U.S. life insurers as a whole ended 2020 with $ 4.9 trillion in cash and invested assets, up 7.2% from the end-2019 total.
Life insurers controlled by private equity firms accounted for 9.6% of assets of US life insurers in 2020, up from 7.4% of assets of US life insurers the year before.
Like other US life insurers, life insurers controlled by private equity firms tend to invest heavily in bonds, bond-like arrangements, cash and cash equivalents.
Analysts from the Capital Markets Bureau found that bonds, cash and cash equivalents made up 80% of the assets of U.S. life insurance companies of private equity firms in 2020, up from 79% a year earlier.
Here is what happened to the holdings of life insurers held by private equity firms on the main types of assets between the end of 2019 and the end of 2020:
- Obligations : $ 351 billion (up 40%)
- Mortgages : $ 45 billion (up 24.5%)
- Cash and short-term investments: $ 26 billion (up 52%)
- Private equity, private debt, limited partnerships and other “alternative investments”: $ 22 billion (up 30%)
- Ordinary actions: $ 11 billion (up 28%)

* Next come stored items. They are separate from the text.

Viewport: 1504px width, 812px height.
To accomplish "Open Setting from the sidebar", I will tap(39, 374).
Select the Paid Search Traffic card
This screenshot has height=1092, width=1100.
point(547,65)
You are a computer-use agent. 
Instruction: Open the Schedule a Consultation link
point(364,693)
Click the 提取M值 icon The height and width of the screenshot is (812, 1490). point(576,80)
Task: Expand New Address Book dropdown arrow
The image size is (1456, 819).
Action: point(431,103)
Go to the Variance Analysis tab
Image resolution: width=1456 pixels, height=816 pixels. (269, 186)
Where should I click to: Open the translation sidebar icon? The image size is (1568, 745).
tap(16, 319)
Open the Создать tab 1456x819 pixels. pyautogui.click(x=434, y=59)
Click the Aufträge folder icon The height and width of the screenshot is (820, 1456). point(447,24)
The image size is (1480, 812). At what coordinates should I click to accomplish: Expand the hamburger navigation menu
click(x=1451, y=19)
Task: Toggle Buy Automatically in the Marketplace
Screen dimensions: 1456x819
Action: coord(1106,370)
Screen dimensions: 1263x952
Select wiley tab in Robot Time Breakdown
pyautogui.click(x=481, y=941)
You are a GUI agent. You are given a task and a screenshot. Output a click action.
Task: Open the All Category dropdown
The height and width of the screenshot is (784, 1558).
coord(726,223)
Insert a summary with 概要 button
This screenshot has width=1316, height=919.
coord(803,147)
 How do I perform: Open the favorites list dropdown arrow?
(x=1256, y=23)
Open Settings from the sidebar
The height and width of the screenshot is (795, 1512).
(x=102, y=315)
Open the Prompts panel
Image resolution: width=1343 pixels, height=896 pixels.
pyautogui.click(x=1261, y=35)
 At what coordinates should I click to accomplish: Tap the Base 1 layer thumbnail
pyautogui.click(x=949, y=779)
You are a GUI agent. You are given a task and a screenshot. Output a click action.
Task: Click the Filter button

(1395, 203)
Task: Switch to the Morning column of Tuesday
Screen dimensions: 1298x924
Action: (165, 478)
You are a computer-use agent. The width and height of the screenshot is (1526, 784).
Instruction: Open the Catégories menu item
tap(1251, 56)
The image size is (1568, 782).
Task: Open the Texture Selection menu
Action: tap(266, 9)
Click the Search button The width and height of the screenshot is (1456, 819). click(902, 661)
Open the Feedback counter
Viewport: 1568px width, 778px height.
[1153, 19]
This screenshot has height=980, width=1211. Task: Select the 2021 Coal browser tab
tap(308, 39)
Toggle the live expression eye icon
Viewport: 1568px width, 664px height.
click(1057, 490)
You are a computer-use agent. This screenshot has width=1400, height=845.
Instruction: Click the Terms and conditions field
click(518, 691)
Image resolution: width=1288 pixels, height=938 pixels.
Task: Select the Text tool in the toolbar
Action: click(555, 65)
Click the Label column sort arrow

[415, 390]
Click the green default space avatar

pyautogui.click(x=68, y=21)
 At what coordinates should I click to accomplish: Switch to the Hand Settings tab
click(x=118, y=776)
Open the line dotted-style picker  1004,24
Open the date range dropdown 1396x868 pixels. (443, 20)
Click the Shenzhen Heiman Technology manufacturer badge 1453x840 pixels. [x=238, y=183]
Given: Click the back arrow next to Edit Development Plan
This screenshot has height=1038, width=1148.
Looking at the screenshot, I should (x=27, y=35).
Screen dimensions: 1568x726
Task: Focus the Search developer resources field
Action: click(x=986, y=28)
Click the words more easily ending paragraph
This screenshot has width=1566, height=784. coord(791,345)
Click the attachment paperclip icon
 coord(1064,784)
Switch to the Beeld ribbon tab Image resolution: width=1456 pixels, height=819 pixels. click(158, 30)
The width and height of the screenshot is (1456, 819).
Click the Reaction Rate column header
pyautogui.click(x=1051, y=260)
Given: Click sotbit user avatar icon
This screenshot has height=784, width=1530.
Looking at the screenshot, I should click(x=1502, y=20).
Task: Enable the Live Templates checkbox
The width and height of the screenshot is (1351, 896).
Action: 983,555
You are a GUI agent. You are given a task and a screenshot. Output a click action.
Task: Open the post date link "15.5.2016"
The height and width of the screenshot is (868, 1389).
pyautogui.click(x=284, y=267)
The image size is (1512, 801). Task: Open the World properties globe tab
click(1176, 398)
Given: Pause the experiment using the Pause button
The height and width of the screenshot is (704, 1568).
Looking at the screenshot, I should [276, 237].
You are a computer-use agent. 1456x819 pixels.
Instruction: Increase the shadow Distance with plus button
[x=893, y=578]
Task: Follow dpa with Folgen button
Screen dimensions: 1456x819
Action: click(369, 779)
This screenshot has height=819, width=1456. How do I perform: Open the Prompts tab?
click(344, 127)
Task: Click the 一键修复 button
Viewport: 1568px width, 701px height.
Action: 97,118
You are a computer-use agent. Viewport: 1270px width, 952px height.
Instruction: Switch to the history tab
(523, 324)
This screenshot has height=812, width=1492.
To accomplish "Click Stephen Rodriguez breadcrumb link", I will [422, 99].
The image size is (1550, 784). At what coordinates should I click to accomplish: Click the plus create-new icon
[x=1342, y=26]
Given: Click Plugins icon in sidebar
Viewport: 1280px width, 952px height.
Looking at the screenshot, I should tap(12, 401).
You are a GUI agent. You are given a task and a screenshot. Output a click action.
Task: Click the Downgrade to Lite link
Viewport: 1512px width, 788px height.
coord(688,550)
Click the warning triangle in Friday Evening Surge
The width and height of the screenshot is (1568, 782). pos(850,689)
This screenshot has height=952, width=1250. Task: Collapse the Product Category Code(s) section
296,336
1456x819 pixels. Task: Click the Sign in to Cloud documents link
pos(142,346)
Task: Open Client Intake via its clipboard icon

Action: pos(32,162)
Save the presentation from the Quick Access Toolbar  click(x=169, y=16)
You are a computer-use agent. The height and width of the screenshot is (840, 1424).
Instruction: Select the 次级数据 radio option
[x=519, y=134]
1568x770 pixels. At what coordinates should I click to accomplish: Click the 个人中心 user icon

One notable difference between life insurers controlled by private equity firms and other life insurers is that the former have more asset-backed securities in their bond portfolios, analysts from the Capital Markets Bureau report. But, in 2020, these companies have turned more to the use of regular corporate bonds.
Life insurers controlled by private equity firms increased their holdings of common corporate bonds by 50%, to $ 174 billion, while allowing holdings of asset-backed securities to rise only 30%, to 90%. billions of dollars.
The share of life insurers controlled by private equity firms held in asset-backed securities fell to 25% from 27%. The share of assets held in municipal bonds, which help states and cities build roads, airports and rail sewers, fell from 5.7% to 6.6%.
The difference between private equity owners
Insurance regulators are still wondering what, if anything, means the rise of private equity firms as owners of life insurance companies.
Owners of private equity firms believe they can get better returns on their investment than other life insurers. One concern, write analysts at the Capital Markets Bureau, is that private equity firms could achieve these higher returns by turning to riskier assets.
Nonetheless, regardless of the owner of a US life insurer, “investing activity must comply with applicable state insurance laws,” the analysts write.